How To Make It as a
First-Time Entrepreneur

How to Make it as a First-Time Entrepreneur

Odysseus resisting the Sirens

Vinicius Vacanti is co-founder and CEO of Yipit. Next posts on how to acquire users for free and how to raise a Series A. Don’t miss them by subscribing via email or via twitter.

On my three year startup journey that lead to Yipit, I had over 30 other completely unrelated ideas. Each time I got the idea, I would immediately start sweating profusely for three straight hours in a ridiculous state of unbridled excitement and optimism. Sounds great, right? Not really. Those new ideas and the emotional frenzy were a serious distraction.

To be clear, the “ideas” I’m referring to are the ones that have nothing to do with your current startup. Switching your startup’s focus to a related area based on what you’ve learned (i.e. pivoting) is a winning strategy and one that Yipit employed twice.  This post also assumes that you are and have been actively working on an idea.  If you haven’t started yet, experimenting with new ideas is a great way to start.

In our case, Yipit had always been about organizing local information and we had been working on it for a while. But, along the way, we spent significant time on other unrelated ideas including:

  • Social version of delicious (summer of 2007)
  • Tool to recommend the best version of the online video you were currently watching (spring 2008)
  • Bookmarklett that smartly shortens your tweet to less than 140 characters.
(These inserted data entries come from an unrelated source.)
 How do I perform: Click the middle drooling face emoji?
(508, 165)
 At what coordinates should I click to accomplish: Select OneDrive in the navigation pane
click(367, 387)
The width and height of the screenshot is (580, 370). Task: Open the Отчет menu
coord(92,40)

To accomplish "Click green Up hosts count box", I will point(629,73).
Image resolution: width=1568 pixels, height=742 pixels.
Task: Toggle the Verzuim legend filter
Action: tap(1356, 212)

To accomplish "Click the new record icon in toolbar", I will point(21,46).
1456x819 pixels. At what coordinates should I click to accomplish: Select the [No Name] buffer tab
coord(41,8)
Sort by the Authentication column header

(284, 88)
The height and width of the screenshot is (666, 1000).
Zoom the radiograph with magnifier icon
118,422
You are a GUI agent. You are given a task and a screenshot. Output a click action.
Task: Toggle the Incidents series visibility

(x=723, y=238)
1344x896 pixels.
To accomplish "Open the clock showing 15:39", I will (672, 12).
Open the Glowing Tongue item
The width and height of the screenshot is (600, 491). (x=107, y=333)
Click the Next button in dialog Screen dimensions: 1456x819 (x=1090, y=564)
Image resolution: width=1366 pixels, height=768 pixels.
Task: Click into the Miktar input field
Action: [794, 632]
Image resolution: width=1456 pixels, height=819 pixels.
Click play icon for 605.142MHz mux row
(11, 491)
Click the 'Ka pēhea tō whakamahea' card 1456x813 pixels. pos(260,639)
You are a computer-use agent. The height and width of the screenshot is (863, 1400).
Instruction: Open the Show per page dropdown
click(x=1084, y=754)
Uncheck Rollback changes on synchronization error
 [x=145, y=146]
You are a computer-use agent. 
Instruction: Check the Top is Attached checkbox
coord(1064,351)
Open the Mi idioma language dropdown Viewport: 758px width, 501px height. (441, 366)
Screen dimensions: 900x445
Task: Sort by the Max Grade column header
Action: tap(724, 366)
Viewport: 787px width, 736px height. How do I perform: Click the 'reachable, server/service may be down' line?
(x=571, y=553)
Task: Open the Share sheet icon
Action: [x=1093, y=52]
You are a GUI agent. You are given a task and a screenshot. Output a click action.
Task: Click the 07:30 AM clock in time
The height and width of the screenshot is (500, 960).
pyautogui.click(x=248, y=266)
Over 350K tweets shrunk (spring 2009)
  •  2-minute personal website creation using your existing third party profiles. 10K accounts, 40K monthly unique visitors (spring 2009)

I now think of these new ideas as the Sirens of the startup journey. If you listen to their call, your startup journey will cease to make progress. Each of these projects were serious distractions from our initial vision of organizing local information.

The Temptation

To understand why these new ideas can be so tempting, I refer you to the incredibly insightful startup transition cycle.

The gist is that when you have a new exciting idea, you are in a state of “uninformed optimism”.  As you spend more time on the idea and start learning about all of the issues, you get into a state of “informed pessimism”.  This is a bad state that eventually leads you to a “crisis of meaning” where you either turn the corner into “informed optimism” or crash and burn.

Most startups are in “informed pessimism” and heading to a “crisis of meaning”. And, that’s when the Sirens start calling with new exciting and unrelated ideas.  Those new ideas are tempting because they are still in the “uninformed optimism” stage and seem so much better than your current idea.  I fell for it several times.

The Danger

Your ability to become a successful entrepreneur is about taking your current “informed pessimism” idea and turning the corner into “informed optimism”.  If every time you get to the disappointing “informed pessimism” stage, you impatiently hop back to a new idea at “uninformed optimism”, you’ll get caught in a never ending cycle. You have to be patient long enough with your idea to see if you are able to turn the corner.

The Solution

I finally learned to resist these new ideas after reading Tim Ferriss’s post. I now see those ideas for what they really are, “uninformed optimism” ideas. They may seem amazing but you just don’t know about all the issues associated with them.

So, if you are in the “informed pessimism” stage, either plug your ears or tie yourself to the masthead like Odysseus and keep working on your current idea.  Don’t be seduced by the Siren call of that exciting but shallow unrelated idea.